Pesquisa do professor Pery Shikida, da Unioeste, com detentos em SP aponta renda média do crime de R$ 46.333 — 12,9 vezes maior que a do trabalho legal

Por Luciana Yeung
Atualizado em 26 set 2024, 20h37 - Publicado em 26 set 2024, 11h53

Recentemente, fui ao Seminário de Direito e Economia do Nordeste, em Natal. O excelente evento, organizado pelo Fillipe Azevedo Rodrigues, do Departamento de Direito da UFRN, além de palestrantes como de costume, contou com apresentação de trabalhos de alunos da graduação e pós-graduação. É sempre muito bom ver a análise econômica do direito (AED) vingando e florescendo nas diversas regiões do país, sobretudo entre os mais jovens estudiosos. 

No seminário, reencontrei diversos colegas, entre eles o Pery Shikida, professor da Unioeste, em Toledo, no Paraná. Pery pesquisa AED com uma perspectiva totalmente diferente da minha, aplicando-a para a economia do crime. A economia do crime não é uma área “original”, nem em Economia, nem em Direito e nem mesmo em AED. Já tive outras oportunidades, nesse espaço, para mencionar e mesmo discutir um pouco o trabalho do genial economista Gary Becker, primeiro teórico da economia do crime. Essa área é hoje uma das mais profícuas de economia aplicada no exterior e mesmo no Brasil. 

No entanto, apesar de se basear muito na obra de Becker, o trabalho de Pery é totalmente diferente. Contrariamente a outros economistas do crime que se valem de dados produzidos por ministérios, secretarias, delegacias, IBGE e outros órgãos públicos ou privados, Pery há 20 anos produz seus próprios dados, colhendo-os diretamente da boca de criminosos em penitenciárias Brasil afora. Ele e membros de sua equipe entram em presídios (depois de longos meses de negociação, burocracia e preenchimento de requisitos legais e formais de todos os órgãos que se possa imaginar, inclusive das comissões de ética das universidades), e fazem longas entrevistas – 50 minutos em média – com cada um dos detentos(as) que se voluntariam para participar da pesquisa.
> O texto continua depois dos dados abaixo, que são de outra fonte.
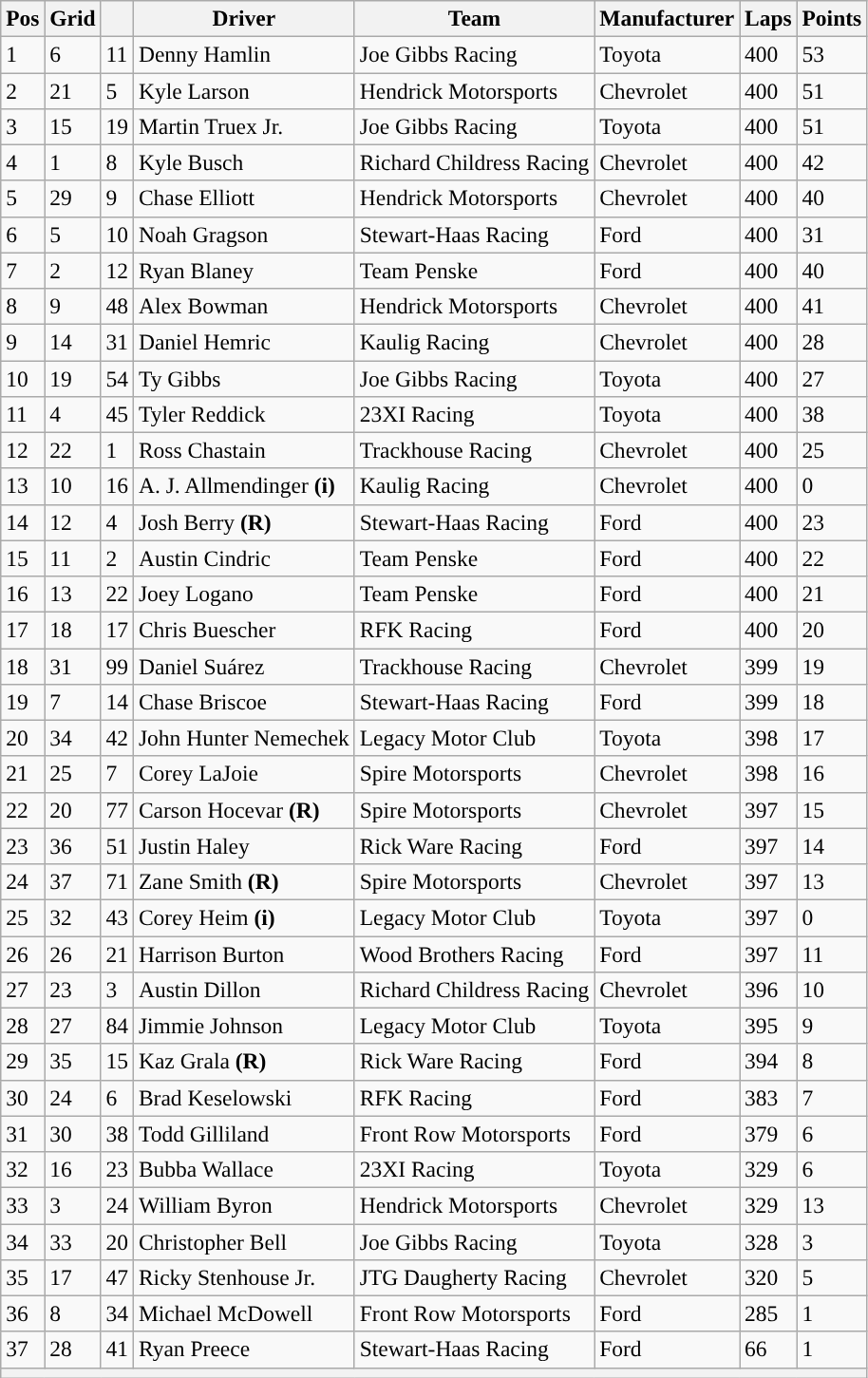
Chase Briscoe [243, 702]
285 [769, 1313]
45 [117, 414]
48 [117, 306]
Chase Elliott [243, 198]
Corey LaJoie [243, 774]
77 [117, 810]
71 [117, 881]
54 [117, 378]
Wood Brothers Racing [474, 953]
Austin Dillon [243, 990]
Laps [769, 18]
47 [117, 1277]
Driver [243, 18]
A. J. Allmendinger (i) [243, 486]
396 [769, 990]
Bubba Wallace [243, 1169]
Austin Cindric [243, 558]
Ross Chastain [243, 450]
Denny Hamlin [243, 54]
Tyler Reddick [243, 414]
Carson Hocevar (R) [243, 810]
99 [117, 666]
328 [769, 1241]
394 [769, 1062]
Points [832, 18]
Daniel Suárez [243, 666]
66 [769, 1349]
Christopher Bell [243, 1241]
Brad Keselowski [243, 1098]
Chris Buescher [243, 630]
379 [769, 1134]
43 [117, 917]
383 [769, 1098]
Zane Smith (R) [243, 881]
William Byron [243, 1205]
Martin Truex Jr. [243, 126]
Kyle Larson [243, 90]
Pos [23, 18]
Josh Berry (R) [243, 522]
Corey Heim (i) [243, 917]
Ricky Stenhouse Jr. [243, 1277]
Noah Gragson [243, 235]
Ty Gibbs [243, 378]
Michael McDowell [243, 1313]
Jimmie Johnson [243, 1026]
Ryan Blaney [243, 271]
Todd Gilliland [243, 1134]
Alex Bowman [243, 306]
Joey Logano [243, 594]
Harrison Burton [243, 953]
JTG Daugherty Racing [474, 1277]
John Hunter Nemechek [243, 738]
395 [769, 1026]
Daniel Hemric [243, 342]
Ryan Preece [243, 1349]
Grid [72, 18]
84 [117, 1026]
Kyle Busch [243, 162]
53 [832, 54]
Justin Haley [243, 846]
Manufacturer [667, 18]
Kaz Grala (R) [243, 1062]
Team [474, 18]
320 [769, 1277]
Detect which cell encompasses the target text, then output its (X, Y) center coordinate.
Parece simples assim dizendo, mas obviamente existe toda uma etiqueta de linguagem (tratar todos como “senhor”, “senhora”), de postura (“peito nunca estufado”, “sentado em pose relaxada”) e de indumentária (“camiseta lisa branca sem nada escrito, calça jeans sem marca), etc que Pery foi aprendendo ao longo do tempo para ganhar colaboração e mesmo empatia dos seus entrevistados. Claro, não poucas vezes houve “sufoco”, pesquisadores da equipe, normalmente bem autoconfiantes, que achavam que tinham entrado numa “fria” – Pery e seus pesquisadores não entrevistam apenas criminosos de delitos leves: traficantes (de drogas e outras “coisas”), estupradores, homicidas, membros do PCC e afins, entram costumeiramente em suas amostras. Também entrevistam homens e mulheres. 
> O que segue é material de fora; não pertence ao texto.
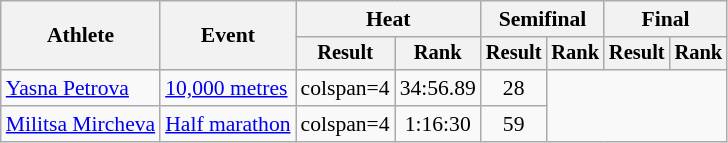
Yasna Petrova (80, 88)
1:16:30 (438, 124)
10,000 metres (228, 88)
Heat (388, 19)
Event (228, 36)
Half marathon (228, 124)
59 (514, 124)
Militsa Mircheva (80, 124)
28 (514, 88)
Athlete (80, 36)
Semifinal (542, 19)
Final (666, 19)
34:56.89 (438, 88)
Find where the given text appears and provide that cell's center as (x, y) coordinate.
O que é interessante e mais válido para nossa discussão nesta coluna são os seus achados. Como já mencionei, Pery parte da teoria econômica de Gary Becker, que afirma que os delitos são cometidos porque os infratores avaliam racionalmente os benefícios e custos de cometer o ato. Caso o cálculo – por mais instantâneo, ou por mais meticulosamente planejado que tenha sido – indique que há um benefício líquido do delito, o potencial criminoso decidirá por efetivamente cometê-lo. Dentro da análise de Becker, a probabilidade de ser punido entra como o mais importante custo. Nesses casos, a probabilidade dependerá muito da eficácia das políticas públicas de prevenção à criminalidade, bem como de toda a eficiência do sistema judicial que é o responsável pela punição legal efetiva. Também importará a severidade da punição, pois, quanto mais severa, maior será o custo esperado dela. Portanto, existe uma clara mensagem de Becker sobre o que as políticas públicas podem e devem fazer para reduzir a criminalidade em uma sociedade.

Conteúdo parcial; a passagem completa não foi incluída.